My one gripe with The King’s Jester was that they started so behind schedule—around 40 minutes. When we left, people were lined up for the next show for blocks in the cold.

The War Memorial Opera House in San Francisco

Cosi fan tutte by Mozart, performed by the SF Opera

tl;dr: Interesting for historical reasons, music is typical Mozart. Very entertaining despite being 200 years old and made for 1800s attention spans!

I was almost certainly the most underdressed person at the opera house, which is across City Hall on Van Ness (also across the road from the SF Symphony Hall and is IMO is one of the prettiest parts of the city—I challenge you to prove me wrong). Google says the the Herbst Theatre, which is one of the auditoriums at the War Memorial Opera House, is where the UN Charter was written and signed and the convention that lead to the UN’s creation was held in 1945. The Treaty of San Francsico, which reestablished American diplomatic relations with Japan in 1951, was also written and signed at the Herbst Theatre. Who knew a ballet theater and an opera house could be so historically important?

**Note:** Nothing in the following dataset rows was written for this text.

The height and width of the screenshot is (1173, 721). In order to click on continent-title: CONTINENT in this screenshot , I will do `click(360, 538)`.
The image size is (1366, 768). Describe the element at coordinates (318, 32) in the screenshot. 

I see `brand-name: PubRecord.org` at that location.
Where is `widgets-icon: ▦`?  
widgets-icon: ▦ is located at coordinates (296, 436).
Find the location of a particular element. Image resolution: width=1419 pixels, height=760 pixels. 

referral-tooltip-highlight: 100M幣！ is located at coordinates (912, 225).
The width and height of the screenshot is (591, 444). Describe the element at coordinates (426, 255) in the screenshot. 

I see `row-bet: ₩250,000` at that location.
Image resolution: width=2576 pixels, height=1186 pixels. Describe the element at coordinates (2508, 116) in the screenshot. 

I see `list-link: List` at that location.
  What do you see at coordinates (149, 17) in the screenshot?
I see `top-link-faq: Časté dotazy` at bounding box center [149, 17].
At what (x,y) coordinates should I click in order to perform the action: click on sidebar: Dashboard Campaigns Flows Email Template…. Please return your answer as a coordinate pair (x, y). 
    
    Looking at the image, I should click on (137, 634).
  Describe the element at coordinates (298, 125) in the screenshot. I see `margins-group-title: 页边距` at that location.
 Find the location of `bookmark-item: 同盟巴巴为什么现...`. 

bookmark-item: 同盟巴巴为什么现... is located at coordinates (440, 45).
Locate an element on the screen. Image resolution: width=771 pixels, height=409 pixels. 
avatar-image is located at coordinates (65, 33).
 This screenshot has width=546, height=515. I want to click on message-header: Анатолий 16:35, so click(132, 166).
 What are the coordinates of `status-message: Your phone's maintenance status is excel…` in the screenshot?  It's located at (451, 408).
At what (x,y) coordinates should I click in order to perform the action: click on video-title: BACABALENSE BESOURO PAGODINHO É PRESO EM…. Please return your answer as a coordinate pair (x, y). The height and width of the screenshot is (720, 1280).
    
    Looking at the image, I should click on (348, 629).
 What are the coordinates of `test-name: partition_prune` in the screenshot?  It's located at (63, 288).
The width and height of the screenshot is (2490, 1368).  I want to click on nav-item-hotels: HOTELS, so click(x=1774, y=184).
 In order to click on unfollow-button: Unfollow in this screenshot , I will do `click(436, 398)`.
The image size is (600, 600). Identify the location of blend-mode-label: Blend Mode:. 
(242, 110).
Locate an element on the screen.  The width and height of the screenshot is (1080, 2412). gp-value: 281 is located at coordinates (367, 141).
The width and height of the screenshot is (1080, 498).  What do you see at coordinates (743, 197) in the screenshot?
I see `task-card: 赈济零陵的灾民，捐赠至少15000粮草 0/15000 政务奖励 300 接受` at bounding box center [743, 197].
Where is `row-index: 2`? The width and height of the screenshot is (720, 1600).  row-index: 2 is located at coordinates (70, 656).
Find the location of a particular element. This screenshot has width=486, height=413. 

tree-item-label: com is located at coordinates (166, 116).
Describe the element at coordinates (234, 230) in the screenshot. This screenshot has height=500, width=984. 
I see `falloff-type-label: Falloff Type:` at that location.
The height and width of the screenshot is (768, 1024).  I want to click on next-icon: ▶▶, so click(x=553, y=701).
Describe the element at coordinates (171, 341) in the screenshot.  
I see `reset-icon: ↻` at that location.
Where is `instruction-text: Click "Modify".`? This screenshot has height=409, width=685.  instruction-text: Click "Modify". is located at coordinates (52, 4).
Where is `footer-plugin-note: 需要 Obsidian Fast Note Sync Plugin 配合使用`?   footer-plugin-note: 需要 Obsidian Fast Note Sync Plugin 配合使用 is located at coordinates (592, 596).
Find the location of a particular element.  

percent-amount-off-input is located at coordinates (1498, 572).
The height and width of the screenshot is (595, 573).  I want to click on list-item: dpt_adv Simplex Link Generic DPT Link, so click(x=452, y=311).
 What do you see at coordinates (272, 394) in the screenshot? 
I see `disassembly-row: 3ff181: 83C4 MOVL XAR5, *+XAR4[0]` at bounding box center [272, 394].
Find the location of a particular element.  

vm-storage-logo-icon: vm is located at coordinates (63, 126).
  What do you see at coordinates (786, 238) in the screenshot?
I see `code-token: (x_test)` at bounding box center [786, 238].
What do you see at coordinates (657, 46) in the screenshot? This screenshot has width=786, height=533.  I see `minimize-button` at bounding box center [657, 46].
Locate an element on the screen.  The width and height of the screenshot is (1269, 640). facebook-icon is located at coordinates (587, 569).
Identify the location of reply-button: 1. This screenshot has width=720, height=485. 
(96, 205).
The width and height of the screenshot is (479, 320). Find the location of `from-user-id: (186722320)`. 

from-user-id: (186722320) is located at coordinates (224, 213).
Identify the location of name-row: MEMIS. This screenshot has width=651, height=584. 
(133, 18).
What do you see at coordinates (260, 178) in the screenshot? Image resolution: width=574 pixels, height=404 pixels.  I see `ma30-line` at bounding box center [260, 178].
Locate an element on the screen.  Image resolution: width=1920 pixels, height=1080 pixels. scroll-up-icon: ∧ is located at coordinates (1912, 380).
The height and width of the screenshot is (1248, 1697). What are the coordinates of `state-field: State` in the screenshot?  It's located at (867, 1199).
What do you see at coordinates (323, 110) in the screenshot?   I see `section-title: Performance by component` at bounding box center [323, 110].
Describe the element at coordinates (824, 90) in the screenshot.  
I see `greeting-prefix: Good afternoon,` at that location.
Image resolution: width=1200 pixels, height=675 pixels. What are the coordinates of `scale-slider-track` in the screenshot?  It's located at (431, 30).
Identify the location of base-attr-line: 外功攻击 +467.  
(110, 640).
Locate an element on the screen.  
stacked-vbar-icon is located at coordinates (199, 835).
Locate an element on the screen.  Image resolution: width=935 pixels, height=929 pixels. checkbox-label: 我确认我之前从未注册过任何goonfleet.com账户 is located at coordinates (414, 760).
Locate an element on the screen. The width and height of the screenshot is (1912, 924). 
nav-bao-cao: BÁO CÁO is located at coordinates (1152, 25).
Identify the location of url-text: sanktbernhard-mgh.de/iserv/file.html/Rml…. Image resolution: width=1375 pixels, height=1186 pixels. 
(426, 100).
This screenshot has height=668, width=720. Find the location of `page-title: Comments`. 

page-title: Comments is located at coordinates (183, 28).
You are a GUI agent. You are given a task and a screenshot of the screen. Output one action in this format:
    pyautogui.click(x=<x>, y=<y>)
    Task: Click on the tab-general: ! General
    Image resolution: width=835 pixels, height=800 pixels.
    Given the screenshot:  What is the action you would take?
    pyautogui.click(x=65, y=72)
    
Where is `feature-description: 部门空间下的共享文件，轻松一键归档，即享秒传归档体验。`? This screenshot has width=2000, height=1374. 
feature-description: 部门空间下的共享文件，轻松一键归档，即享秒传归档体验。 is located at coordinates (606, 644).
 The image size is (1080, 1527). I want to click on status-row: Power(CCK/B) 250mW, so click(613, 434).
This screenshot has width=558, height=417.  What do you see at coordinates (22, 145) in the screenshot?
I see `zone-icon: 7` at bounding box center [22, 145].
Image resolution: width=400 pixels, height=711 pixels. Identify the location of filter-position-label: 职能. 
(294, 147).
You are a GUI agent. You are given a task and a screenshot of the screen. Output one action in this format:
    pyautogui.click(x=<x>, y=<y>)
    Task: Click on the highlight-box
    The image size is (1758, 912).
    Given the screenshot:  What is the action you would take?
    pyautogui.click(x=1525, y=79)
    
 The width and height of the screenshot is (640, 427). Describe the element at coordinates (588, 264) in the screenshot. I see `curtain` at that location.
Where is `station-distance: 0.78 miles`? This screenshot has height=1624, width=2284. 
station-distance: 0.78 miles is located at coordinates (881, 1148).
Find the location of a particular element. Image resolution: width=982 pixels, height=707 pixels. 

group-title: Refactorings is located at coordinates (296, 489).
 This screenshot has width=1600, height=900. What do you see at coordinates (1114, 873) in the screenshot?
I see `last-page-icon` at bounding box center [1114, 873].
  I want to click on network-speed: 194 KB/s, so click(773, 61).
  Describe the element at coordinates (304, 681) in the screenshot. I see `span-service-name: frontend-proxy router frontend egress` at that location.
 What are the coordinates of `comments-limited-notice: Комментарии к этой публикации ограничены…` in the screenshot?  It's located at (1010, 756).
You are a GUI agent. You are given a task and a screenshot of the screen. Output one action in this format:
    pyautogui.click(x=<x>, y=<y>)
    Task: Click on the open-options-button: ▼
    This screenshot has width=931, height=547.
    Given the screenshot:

To the performance itself—there were also the most elderly folks I have seen since the Before Covid times gathered in one place, which was wild. The SF Opera took the setting and transplanted it to 1930s Mid-Atlantic USA, which was reflected in the costume and set design. The costumes/set design were great! One thing I found funny with this choice was that the male leads were dressed in American military uniforms while they were all singing in Italian, but it still oddly worked.

The music throughout the opera was typical Mozart: if you’ve heard even only Eine Kleine Nachtmusik or his K.545 piano sonata, I bet you have a good idea how it sounds. The plot is basically the opera version of a romcom but with an ending where all our heroes are jaded and cynical about love. Despina the scheming maid was a highlight—her singer looked like she was having a lot of fun with the role. I had a great time, but it was definitely challenging to pay attention to the music and the singing at the same time because I had to read subtitles. My very rusty Spanish I haven’t used in years (RIP) was not enough to parse out most lyrics because opera singing style is florid and full of ornaments and vocal flourishes which make the words harder to listen to. I think I’d need subtitles even for an English opera. (Edit: Yup, tested this out with Dido and Aeneas, which is in English, and I would need subtitles for sure.)

SF at night

That’s it for the last couple weeks! For the Americans out there, hope you had a wonderful Thanksgiving. We’re going to need those jolly holiday vibes as the omicron variant rolls in. Fingers crossed it won’t be terrible, but I’ve given up trying to predict the future. If my brief stint as a data scientist taught me anything, it would be that trying to forecast the future is an exercise in napkin math full of assumptions about yesterday which don’t always apply to tomorrow (example: March 5, 2020 vs. March 15, 2020 in America). So I’ve given up guessing. Let’s see if it helps as we slowly roll into Year 3 of covid times.